35 años del secuestro más famoso de la historia del videojuego

Había una vez una princesa que estaba tranquilamente jugando videojuegos en su habitación. Era un juego nuevo que todas sus amigas princesas le habían recomendado y que ella tenía muchas ganas de jugar. Ese mismo día le había llegado al castillo por mensajero real y ella estaba deseando ponerse a jugar y vivir las aventuras virtuales que en la real no la dejaban experimentar, ya que, como su padre el rey le decía “querida Peach, las princesas no hacen esas cosas”.

Hacía un rato que la princesa había acabado todos sus deberes reales y se había ido a su habitación, donde la esperaba la videoconsola que le habían regalado por su cumpleaños. Se sentó en su sillón favorito, encendió el televisor, subió el volumen y se dispuso a disfrutar. Una sonrisa apareció en su boca al escuchar las primeras notas de la melodía de la pantalla de inicio y sin pensarlo dos veces, apretó el botón “start”.

Tan emocionada y concentrada estaba la princesa en el juego que no se percató del individuo que había entrado por la ventana de su habitación, hasta que una gran manaza apareció desde su espalda para taparle la boca. Noto que un paño húmedo le impedía respirar, y por primera vez en su vida, Peach sintió verdadero terror. Intentó gritar, pero no pudo. Un gran sopor la invadió y desvalida como estaba, el mando de la videoconsola se le resbaló de las manos, antes de caer totalmente inconsciente.

Cuando se despertó, Peach yacía sobre el suelo de una mazmorra mohosa. Era circular y con los muros hechos de piedra.  Unos ojos la vigilaban desde un pequeño ventanuco situado en el portón de la celda, y mientras ella intentaba tranquilizarse y pensar cómo salir de allí, una voz entre risotadas le decía “¿Quién vendrá a rescatarte, princesa?”

Así pudo empezar la historia jamás contada del secuestro más famoso de la historia de los videojuegos. Ese, en el que el malvado Bowser raptó a la princesa Peach para fastidiar a un fontanero italiano llamado Mario, convirtiendo a Peach en uno de los estereotipos por excelencia de la representación femenina dentro de una narrativa; la de la damisela en apuros.

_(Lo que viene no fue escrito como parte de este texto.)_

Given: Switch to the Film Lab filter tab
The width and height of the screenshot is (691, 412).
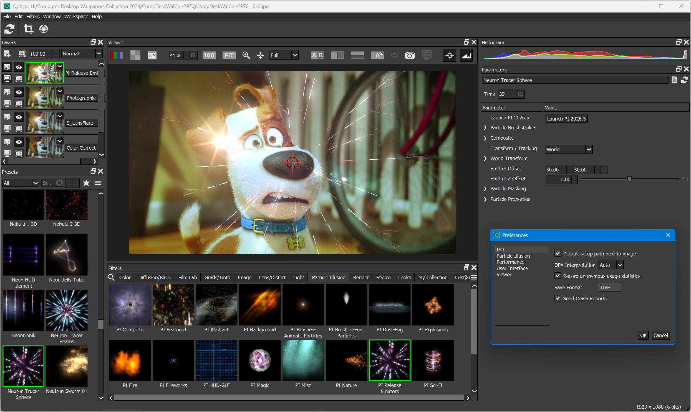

La damisela en apuros es uno de los arquetipos más clásicos y utilizados, ya sea en el arte, la mitología, la lectura, el cine… y por supuesto, los videojuegos. Una joven bella e inocente prisionera de un villano o un monstruo, a la espera de que el héroe la rescate, generalmente de una torre alta.

Tan usada como odiada, es una de las manifestaciones más populares a la hora de recrear a las mujeres.  Jóvenes, ingenuas, asustadizas, inútiles, chillonas, inmóviles ante las circunstancias y a la espera. Sumisas. Da igual que en su día a día sean inteligentes, perspicaces, ocurrentes, sabias y profesionales, que se hayan hecho a sí mismas, o hayan superado adversidades. Llegará un momento en que la historia las vuelva tontas, sin mayor alternativa que hacerse un ovillo, llorar, o pedir auxilio, a la espera de que su amado las rescate y se fundan en un beso.

Andrómeda, Blancanieves, Aurora, Isolda, Jimena, Leia, Marian, Pauline, Jane, Zelda, Ashley, Beatriz, Caterina, Lois, Mary Jane, Elisabeth… son algunas de ellas.

Ayer todo el mundo celebró el 35 aniversario de Super Mario Bross, pero no nos olvidemos de que sin Peach, Mario (y Luigi) seguirían arreglando cañerías.